** Extracted information follows **

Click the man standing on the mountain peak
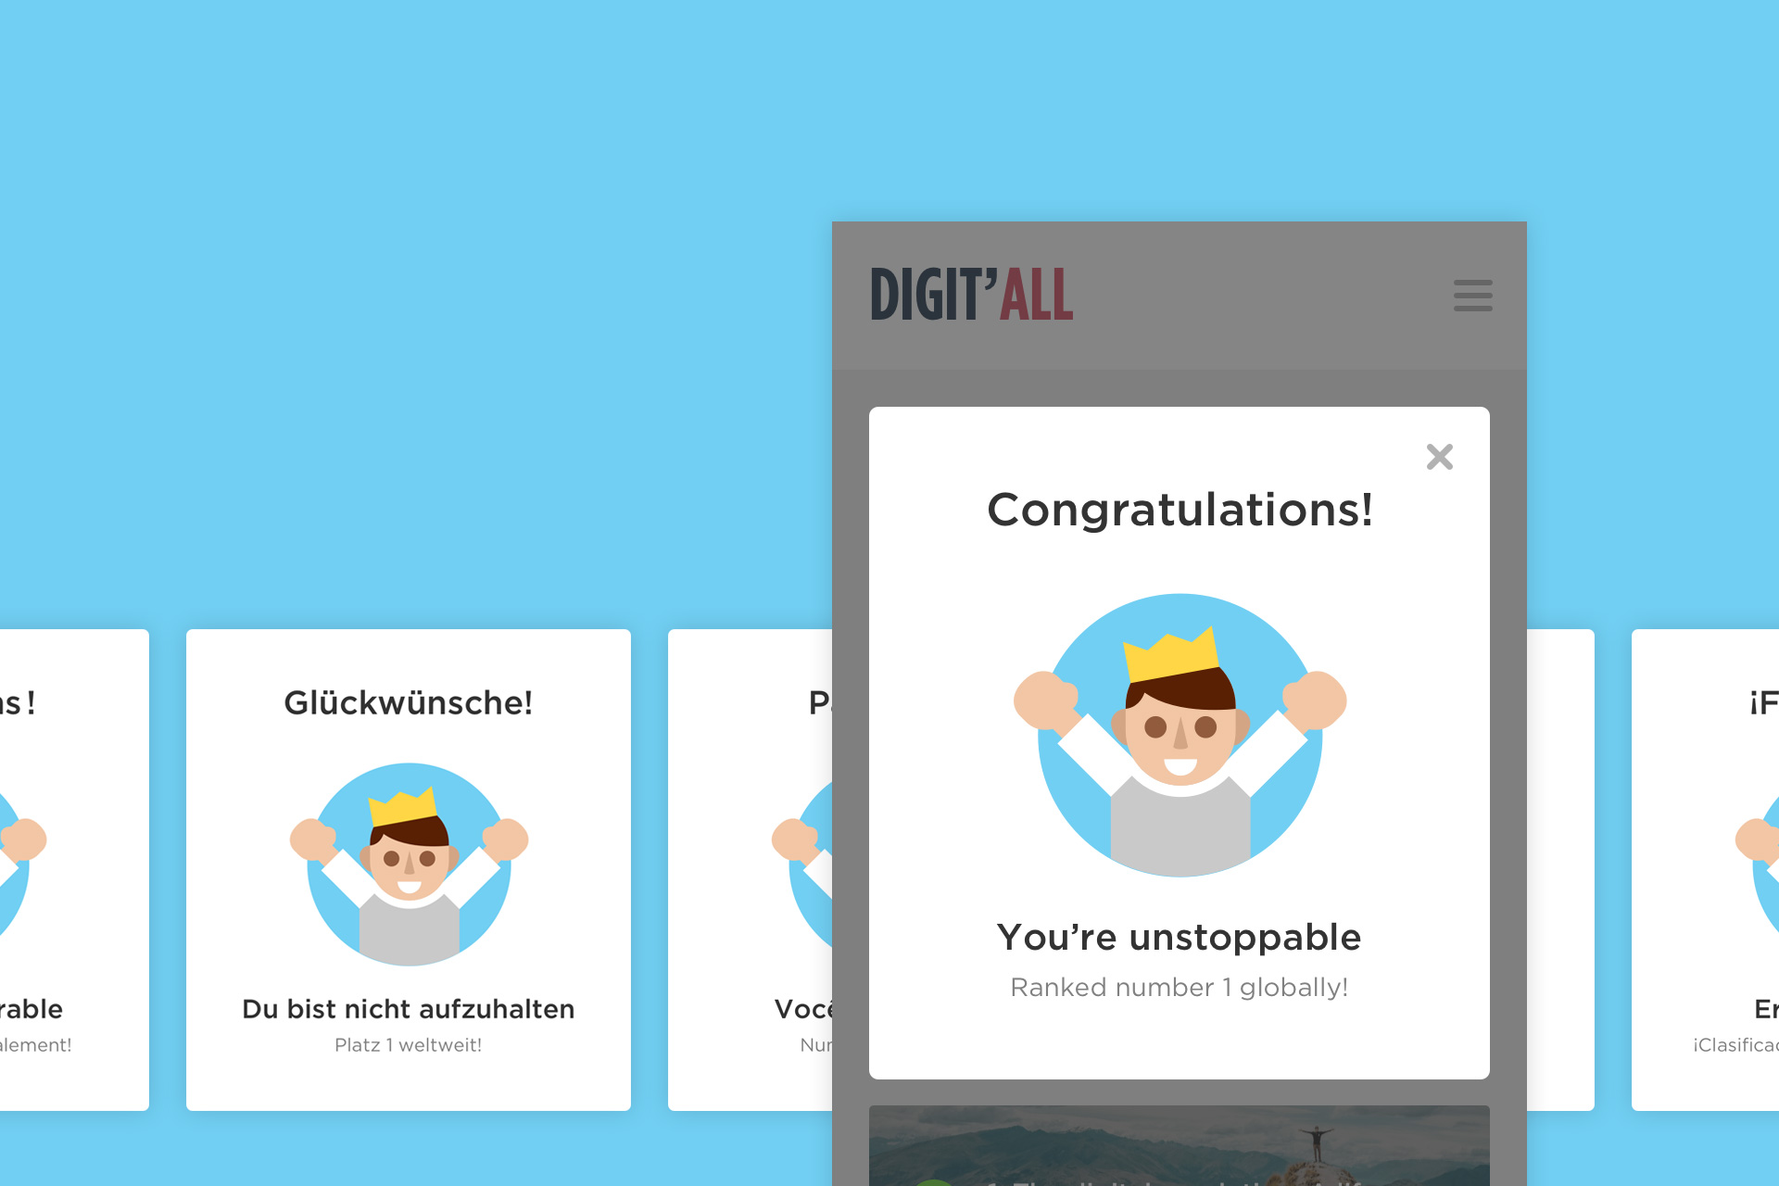This screenshot has height=1186, width=1779. 1316,1143
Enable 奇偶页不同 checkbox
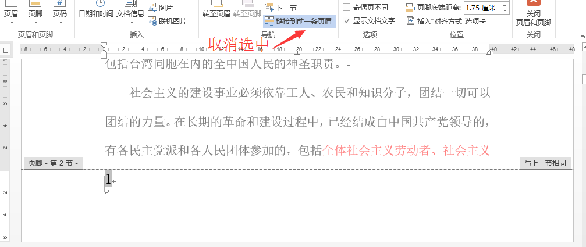This screenshot has height=247, width=586. [x=347, y=8]
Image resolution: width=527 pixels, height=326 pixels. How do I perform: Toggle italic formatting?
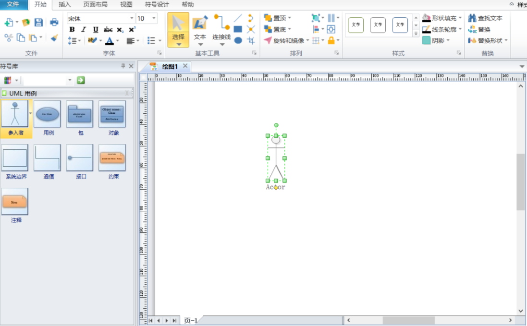(84, 30)
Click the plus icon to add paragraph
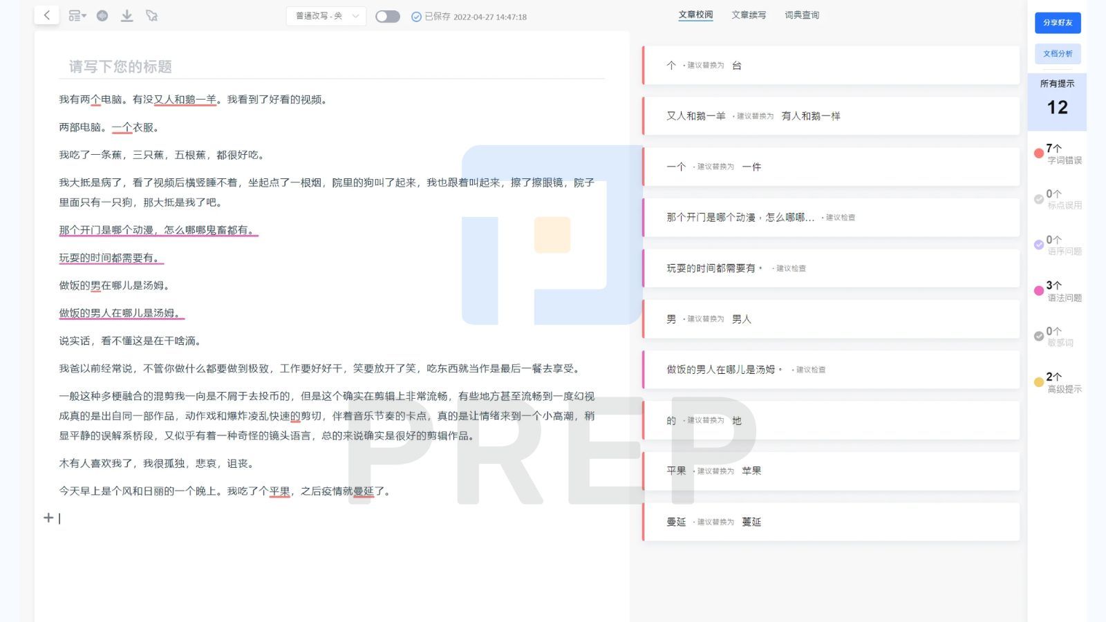1106x622 pixels. click(x=48, y=518)
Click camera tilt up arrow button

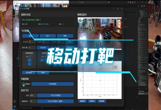click(x=29, y=60)
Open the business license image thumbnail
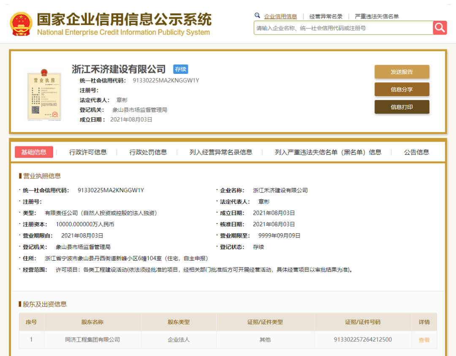 click(44, 96)
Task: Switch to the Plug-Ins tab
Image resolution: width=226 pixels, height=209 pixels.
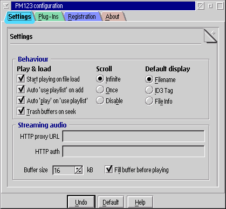Action: (49, 17)
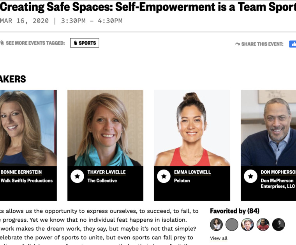
Task: Select the third Favorited by avatar
Action: (x=247, y=224)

** End of Extracted information **

[Task objective] The records above are to be quoted exactly, with all pictures left out.

[Solution for this problem]
Click the man standing on the mountain peak
This screenshot has height=1186, width=1779. 1316,1143
Enable 奇偶页不同 checkbox
This screenshot has height=247, width=586. [x=347, y=8]
Image resolution: width=527 pixels, height=326 pixels. How do I perform: Toggle italic formatting?
(84, 30)
Click the plus icon to add paragraph
1106x622 pixels. click(x=48, y=518)
Click camera tilt up arrow button

click(x=29, y=60)
Open the business license image thumbnail
 click(44, 96)
Task: Switch to the Plug-Ins tab
Image resolution: width=226 pixels, height=209 pixels.
Action: (49, 17)
Task: Select the third Favorited by avatar
Action: (x=247, y=224)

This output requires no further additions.